体験した不思議な話し「いつまでも④」
二人は別段クラスの中でも目立つグループ(といってもほとんど二人だった)ではなかったし、それほどスポーツが好きなわけでもなかったのでどちらかといえば図書室に遊びに来ることが多かった。
先生は若くて美人だったし、漫画もおいてあるし本を読むのはキライではなかったからだ。

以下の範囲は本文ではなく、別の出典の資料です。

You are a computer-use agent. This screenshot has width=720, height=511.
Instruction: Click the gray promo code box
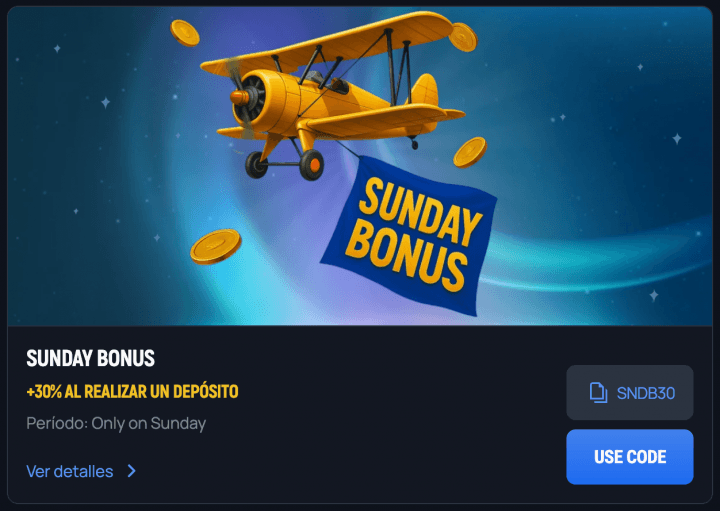coord(630,393)
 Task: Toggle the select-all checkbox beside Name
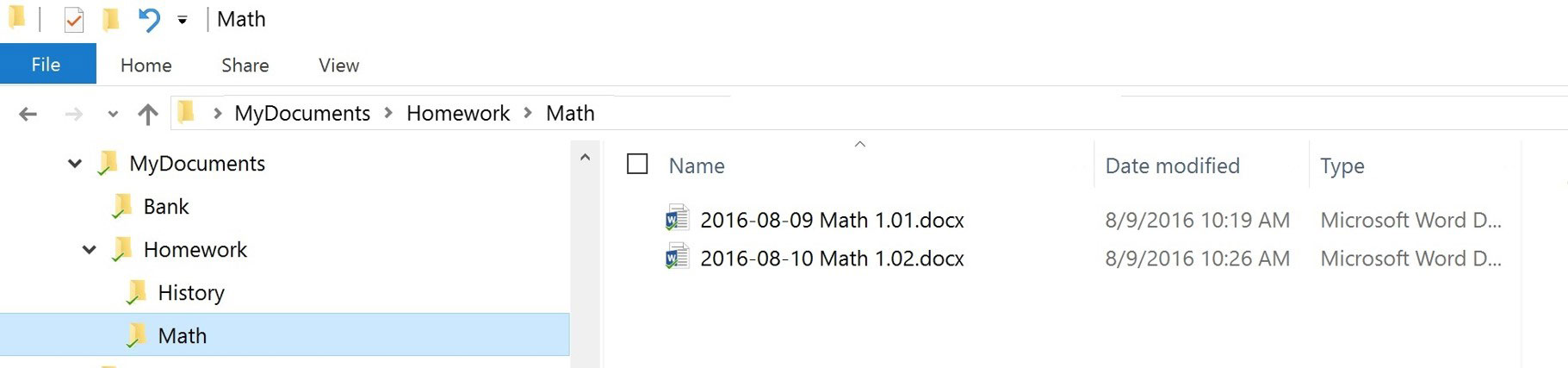point(637,164)
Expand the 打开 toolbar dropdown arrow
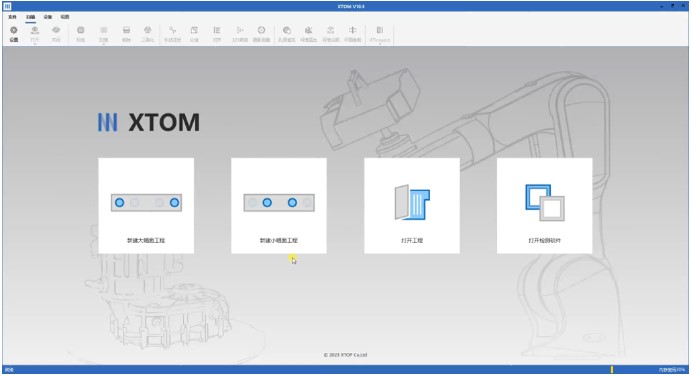The image size is (691, 375). point(35,44)
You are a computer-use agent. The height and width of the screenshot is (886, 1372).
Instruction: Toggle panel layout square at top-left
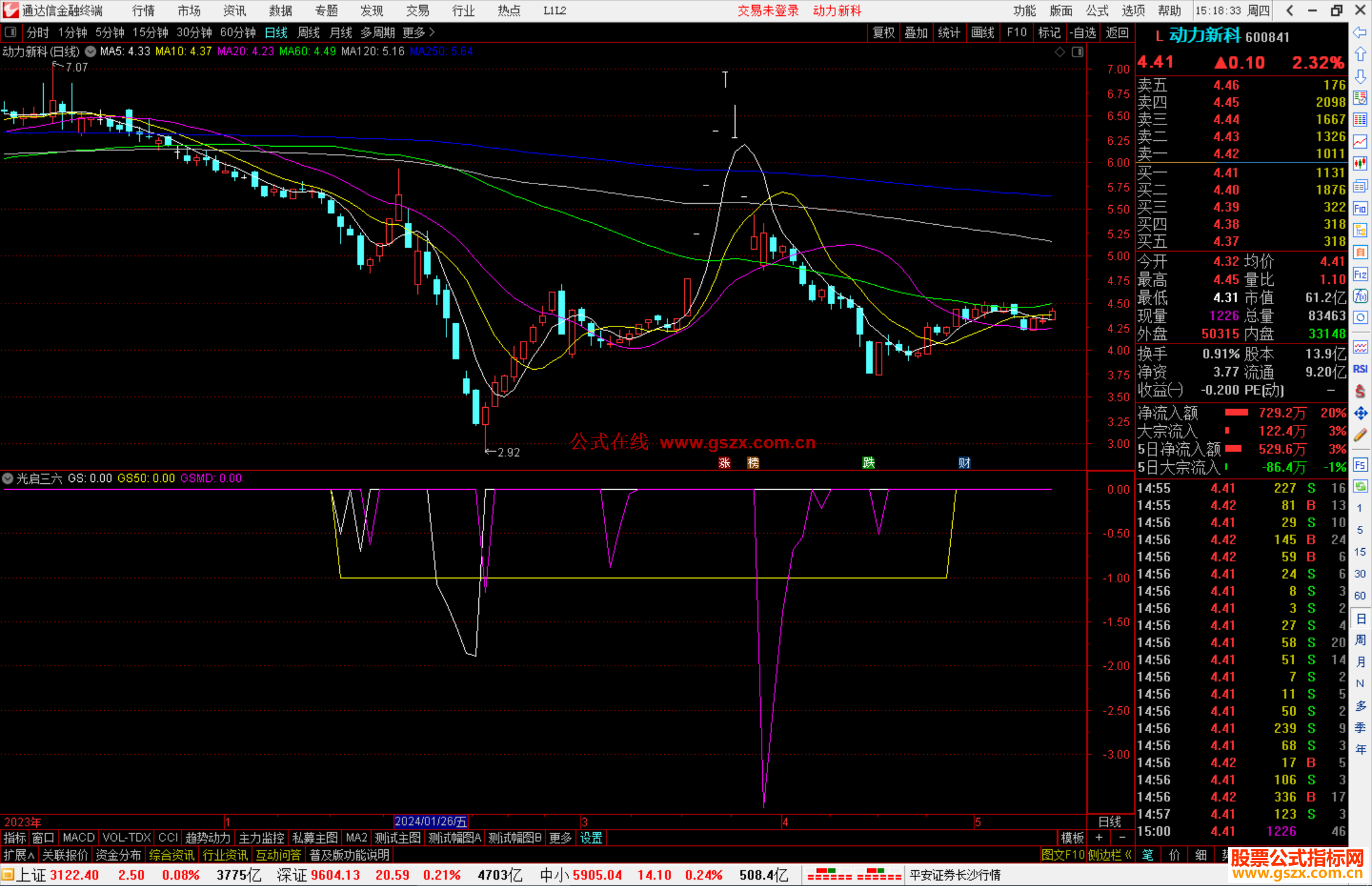(11, 32)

二人は意気揚々と図書室に向かったがあいにくカギが閉まっていた。
仕方なく用務員室に行き、カギを開けてもらうことにした。
「すみませーん。」
用務員室の扉を開けるとオジサンがなにやら調べ物をしている最中だった。
「あの・・・。」
おそるおそる俺はオジサンに声をかける。
「ん・・・?おお、気づかなかったよ。いやぁ、何だか懐かしくなってねぇ、卒業アルバムを見ていた所だ。君の卒業した、○○年卒業のやつだ。」
どうやら学校は卒業アルバムは取ってあったようでオジサンは懐かしそうに眺めていた。
「へぇ・・・!俺もまだ持ってますよ。6年3組が俺のクラスでした。当時の先生方でまだいらっしゃる先生はさすがにいらっしゃらないですよね?」
あまりに懐かしそうに、ニコニコと眺めているオジサンに、思わず声をかけてしまった。
「そうだねぇ・・・強いて言えば私くらいのもんかな。」
用務員のオジサンは胸を張り、誇らしげに語った。
「そうなんですか・・・やっぱり先生方も転校していっちゃったんですね。」
この学校で知っている人はもうこのオジサンだけなんだと思い知らされてしまった。
「まぁそんなに悲しまなくてもいいさ。先生方も君たちもいろんな場所へ行き、いろんな人と出会う。いつかつながりの輪っかが一周することだってあるんだ。」
「はぁ・・・。」
「ここの卒業生だって子が今や学校の先生になってこの学校へ来たりもするんだよ。うれしいじゃないか。」
「・・・なるほど。つながり。ですか。」
「そうさ。それに君のように卒業してから何年も経つのにこうして来てくれたりするとね、やっぱり嬉しいものさ」
なんだか無性に照れくさくなってきた。そこにやっぱり小さくなっていた太郎が声をかける。
「おいたけ・・・。そろそろ・・・」
なるべく見つからないように恐る恐る声をかけてくる。過去に何かしたとでもいうのだろうか。
「あぁ・・・そうだ。すみません。図書室に入らせていただきたいんですが。」
図書室か・・・本当なら大事な本もあるしダメなんだけどなんか人が良さそうだからとカギを開けてくれた。しばらくして出る時にはカギをかけてきてくれとオジサンはカギを置いていった。
「・・・不用心にもほどがあるだろ・・・」
俺はあきれ顔でカギを見つめながら言った。
「ほんと、あのオジサンのが人がいいよな。」
「お前はほんと内弁慶だなぁ・・・」
俺はオジサンがいなくなってまた調子を出している太郎に言った。
太郎はケケケ・・・と目を細めている。
二人の思い出の場所、図書室。
大きな声で本のタイトルを読んでは怒られ、本を枕に寝ては怒られ、本に落書きをしては怒られた図書室。
・・・なんかろくな思い出がないな。
「さて・・・お前も覚えてるんだろ?図書室って言ったからには。」
「もちろん。何の本かは忘れたけど。」
お互い、図書室にきたのは単によく遊んだからではない。ここにあるものを隠してあったのだ。
「何かの本に挟んだんだよな。」
「そう。何かの。」
二人は笑いあった。何かの本。までは完全に忘れてしまっている。もしかしたらすでにその本はないのかもしれないが。
「確か・・・貸出禁止のやつだったよな?」
わずかな記憶を頼りに思い出す。何せ小学校の図書室と言ってもかなりの数の本がある。ある程度目星をつけるべきだろう。
「あぁ・・・そうそう。貸出禁止で分厚そうなやつだったらそう簡単に入れ替えたり、誰かが見たりしないだろうって思ったんだよな。」
そう言いながら太郎は分厚い辞典のようなものを開く。挿絵も少ないこんな本、小学生だと中々手に取る勇者は現れないだろう。
それから二人は黙々と分厚い、貸出禁止のシールが貼られた本を手に取り開いていく。
・・・どの位本を手に取ったろうか。
やがてこの作業に終わりが告げられた。